## Quoted passage

>> Start

Rome Bancorp and the other defendants have vigorously denied, and continue to vigorously deny, that they have committed or aided and abetted in the commission of any violation of law or engaged in any of the wrongful acts that were or could have been alleged in the lawsuits, and expressly maintain that, to the extent applicable, they diligently and scrupulously complied with their fiduciary and other legal burdens and are entering into the contemplated settlement solely to eliminate the burden and expense of further litigation, to put the claims that were or could have been asserted to rest, and to avoid any possible delay in the consummation of the merger. Nothing in this Current Report on Form 8-K, the Memorandum of Understanding or any stipulation of settlement shall be deemed an admission of the legal necessity or materiality under applicable laws of any of the disclosures set forth herein.

SUPPLEMENT TO DEFINITIVE PROXY STATEMENT/PROSPECTUS

In the settlement of certain outstanding stockholder lawsuits as set forth in this Current Report on Form 8-K,  Rome Bancorp agreed to make these supplemental disclosures to the Proxy Statement.  These disclosures should be read in connection with the Proxy Statement, which should be read in its entirety.  Defined terms used but not defined herein have the meanings set forth in the Proxy Statement.  Without admitting in any way that the disclosures below are material or otherwise required by law, Rome Bancorp makes the following supplemental disclosures:

The following disclosure supplements the discussion on page 38 of the Proxy Statement by amending and replacing in its entirety the third paragraph of the “Background of the Merger” section.

>> End

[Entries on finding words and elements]
>> Start

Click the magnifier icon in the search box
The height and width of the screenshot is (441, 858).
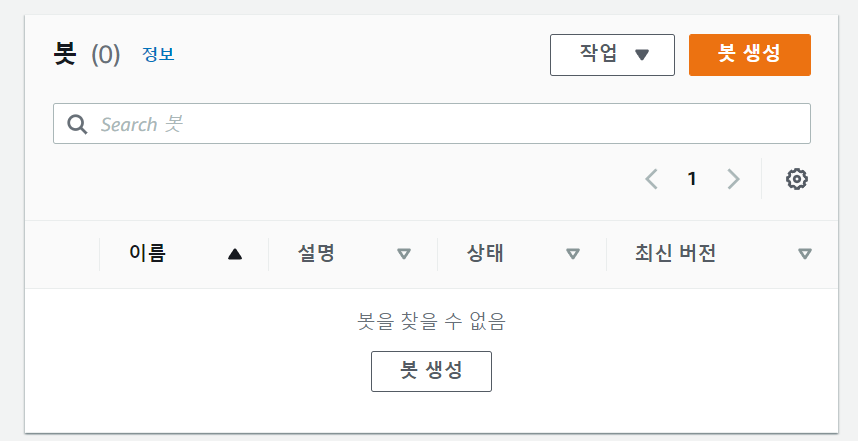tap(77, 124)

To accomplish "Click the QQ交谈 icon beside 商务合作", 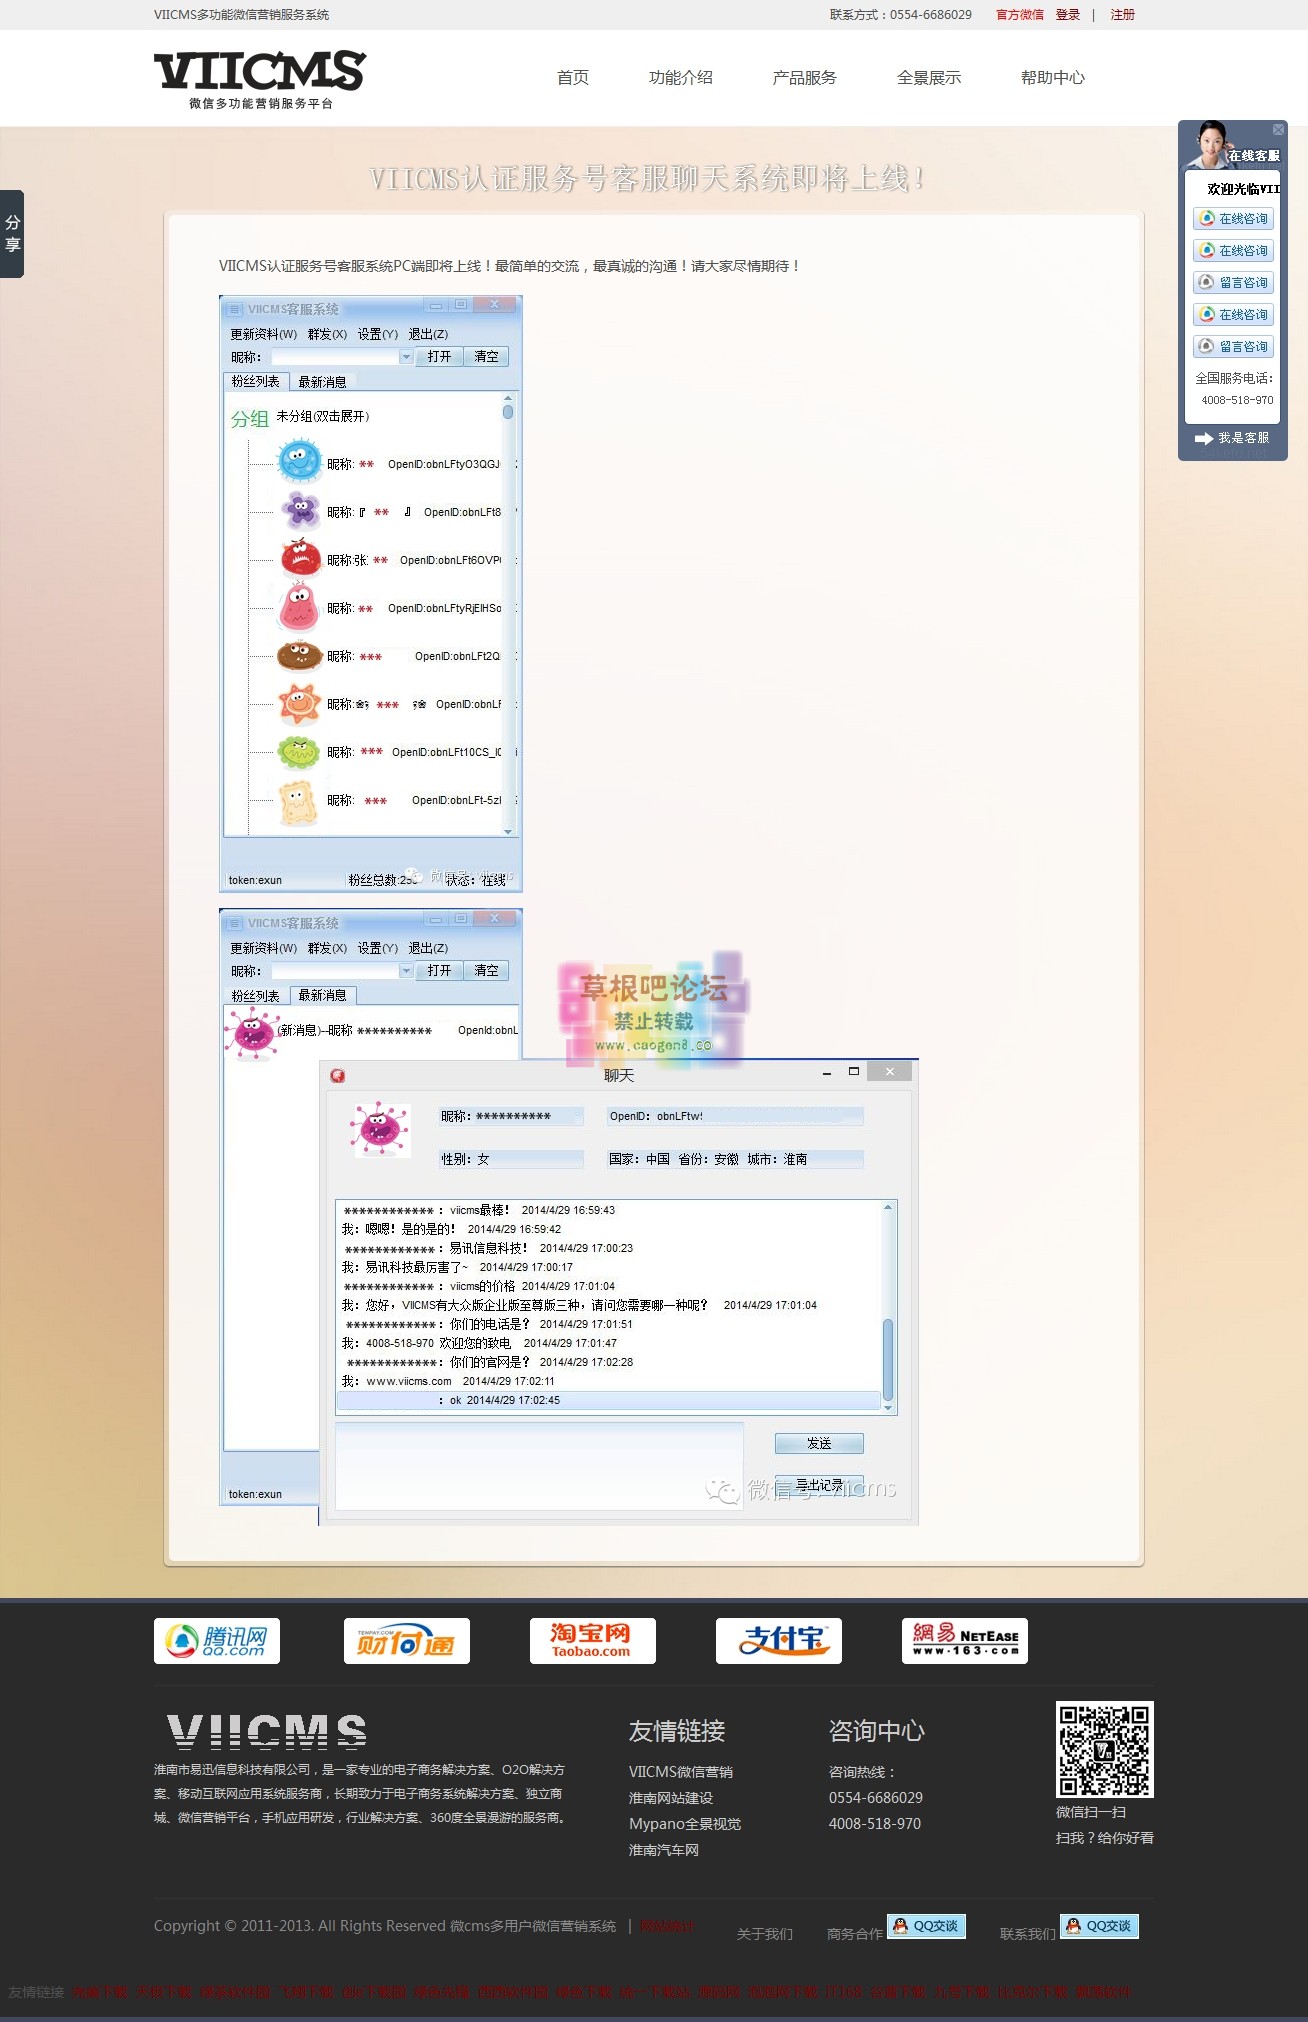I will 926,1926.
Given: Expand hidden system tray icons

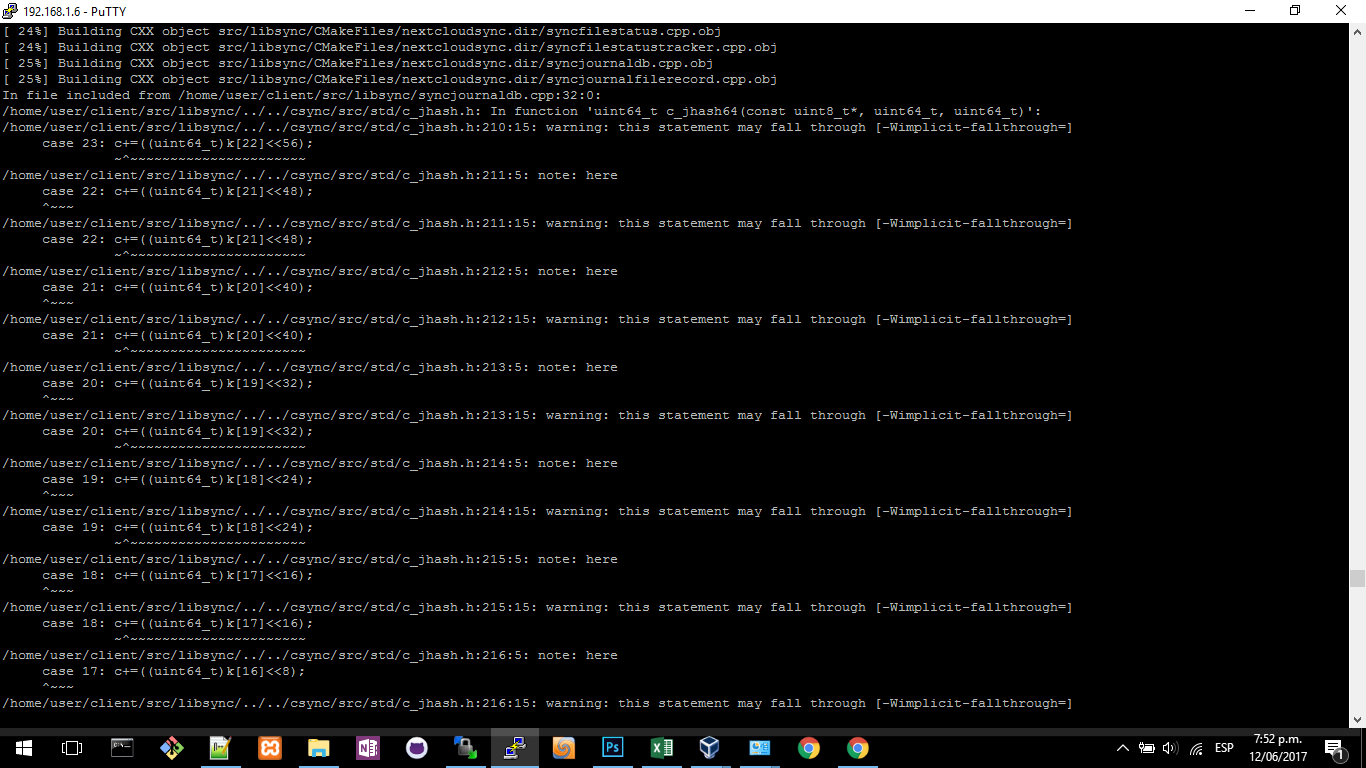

>> End

Do these statements agree with the text about the Rome Bancorp settlement? Answer each with yes or no and quote the words of the text that decide it.
1. Rome Bancorp agreed to make supplemental disclosures to the Proxy Statement as part of settling stockholder lawsuits.
2. Rome Bancorp admits that the supplemental disclosures are required by law.
3. The new disclosure replaces the second paragraph of the "Background of the Merger" section.
The lines are separate material with no tie to the text about the Rome Bancorp settlement.

## Worked solution
1. Yes: "In the settlement of certain outstanding stockholder lawsuits as set forth in this Current Report on Form 8-K,  Rome Bancorp agreed to make these supplemental disclosures to the Proxy Statement."
2. No: "Without admitting in any way that the disclosures below are material or otherwise required by law"
3. No: "by amending and replacing in its entirety the third paragraph of the “Background of the Merger” section"